For information theory of Entropy:
Consider the simplest possible system: a magical cube box made of forcefields that never deform or interacts with it’s contents in any way. Inside is a single Neutron with a known (as close as Heisenberg uncertainty lets us) position and momentum. When that Neutron reaches the side of the box, by definition (since the box is completely unyielding and unreactive) the Neutron will deform, translating it’s Kinetic Energy into some sort of internal potential energy, and then rebound. However, we become more uncertain of the position and momentum of the Neutron after each bounce—a unidirectional increase in Entropy. There is no mechanism (without injecting additional energy into the system—ie making another observation) by which the system can become more orderly.
For Temperature theory of Entropy:
Consider the gas box with 3 particles you mentioned. If all 3 particles are moving at the same speed (recall, average particle speed is the definition of temperature for a gas), the system is at maximum possible Entropy. What mechanism exists to cause the particles to vary in speed (given the magical non-deforming non-reactive box we are containing things in)?
“What mechanism exists to cause the particles to vary in speed (given the magical non-deforming non-reactive box we are containing things in)?”

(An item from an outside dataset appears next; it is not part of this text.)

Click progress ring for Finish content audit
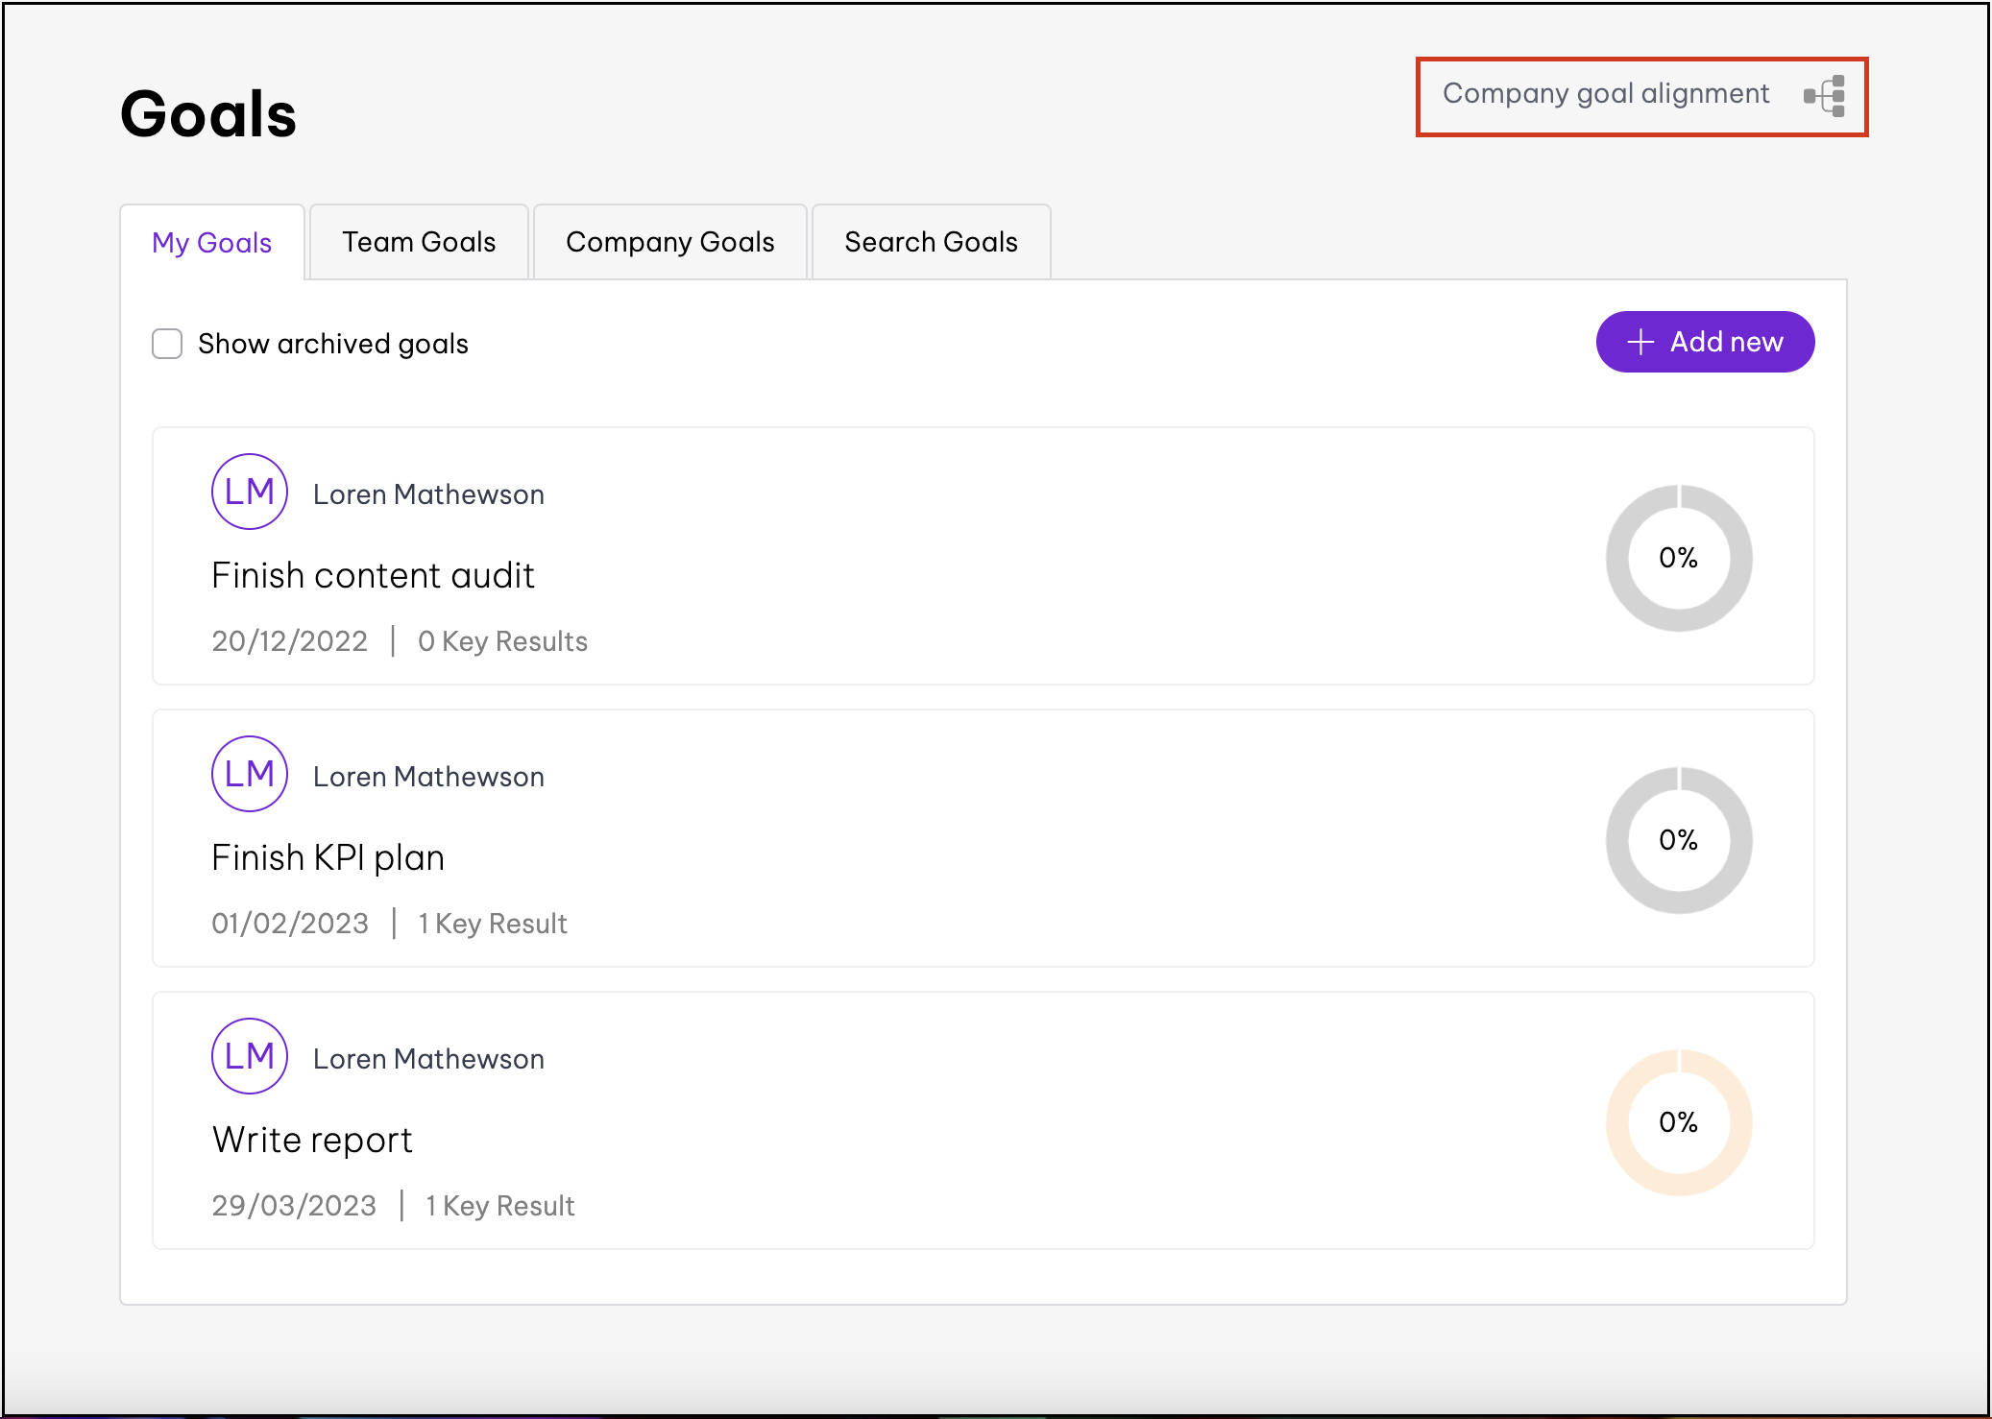Screen dimensions: 1992x1419 [1679, 558]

The system is a compact deterministc dynamical system and Poincarè recurrence applies: it will return infinitely many times close to any low entropic state it was before. Since the particles are only 3 the time needed for the return is small.

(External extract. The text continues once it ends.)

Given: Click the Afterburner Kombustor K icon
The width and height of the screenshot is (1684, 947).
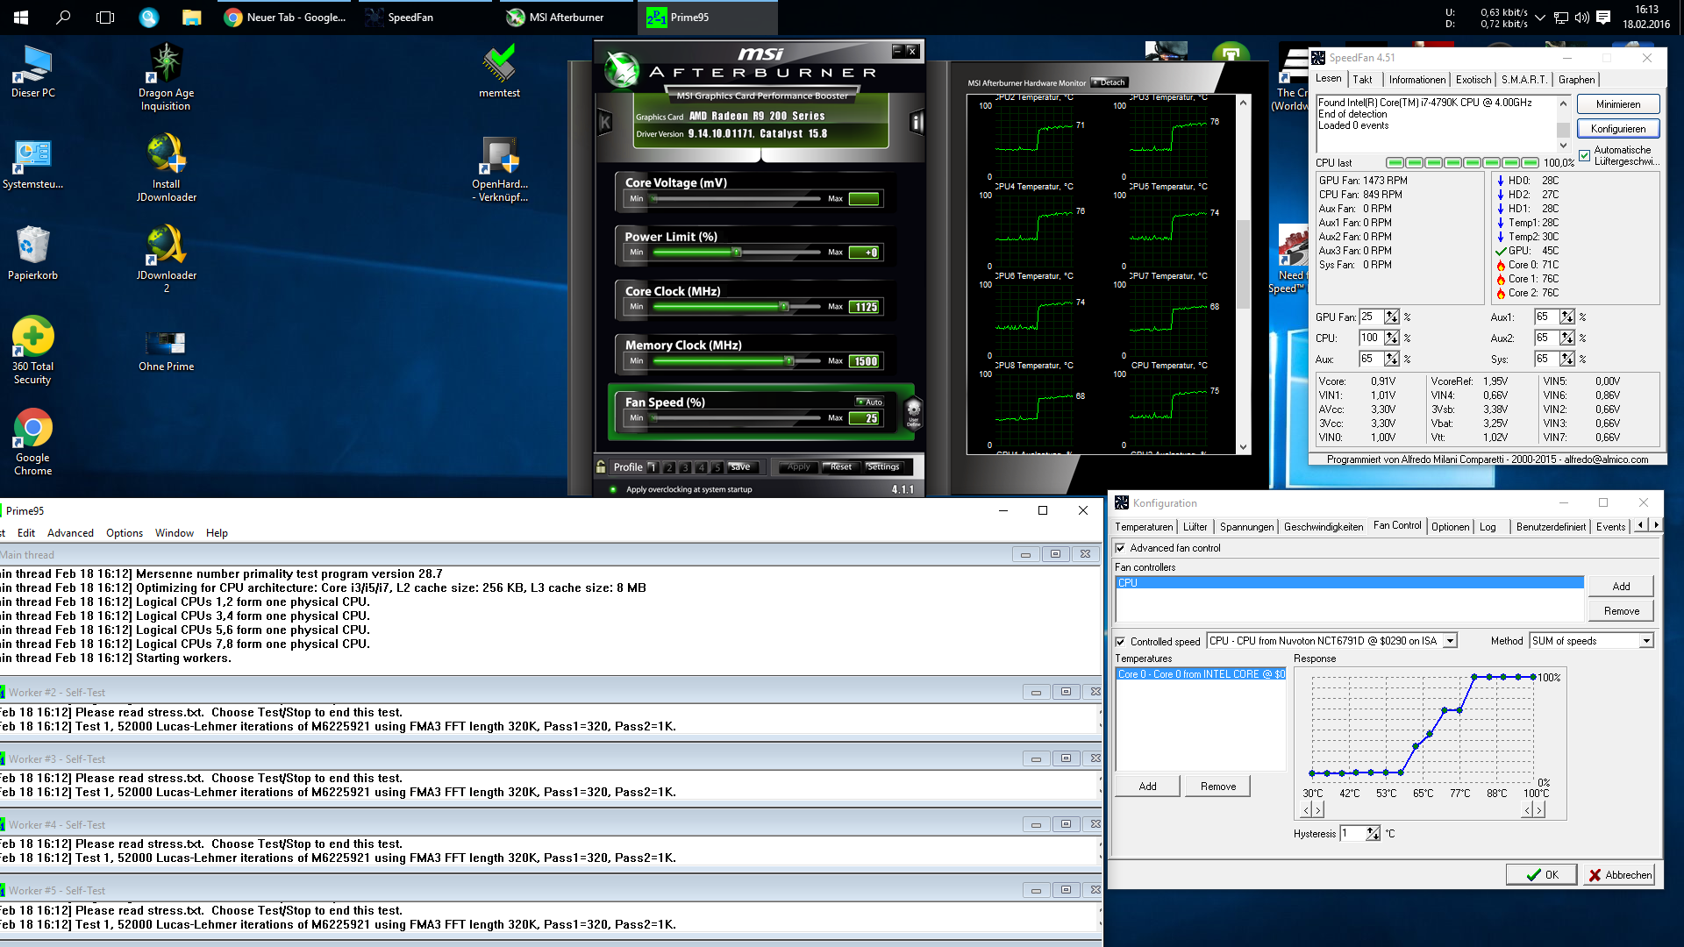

Having read the definitions, I’m pretty sure that a system with Poincare recurrence does not have a meaningful Entropy value (or E is absolutely constant with time). You cannot get any useful work out of the system, or within the system. The speed distribution of particles never changes. Our ability to predict the position and momentum of the particles is constant. Is there some other definition of Entropy that actually shows fluctuations like you’re describing?
The ideal gas does have a mathematical definition of entropy, Boltzmann used it in the statistical derivation of the second law:
https://en.wikipedia.org/wiki/Entropy_(statistical_thermodynamics)
Here is an account of Boltzmann work and the first objections to his conclusions:
https://plato.stanford.edu/entries/statphys-Boltzmann/
The Poincarè recurrence theorem doesn’t imply that. It doesn’t imply the system is ergodic, and it only applies to “almost all” states (the exceptions are guaranteed to have measure zero, but then again, so is the set of all numbers anyone will ever specifically think about). In any case, the entropy doesn’t change at all because it’s a property of an abstraction.
An ideal gas in a box is an egodic system. The Poincarè recurrence theorem states that a volume preserving dynamical system (i.e. any conservative system in classical physics) returns infinitely often in any neighbourhood (as small as you want) of any point of the phase space.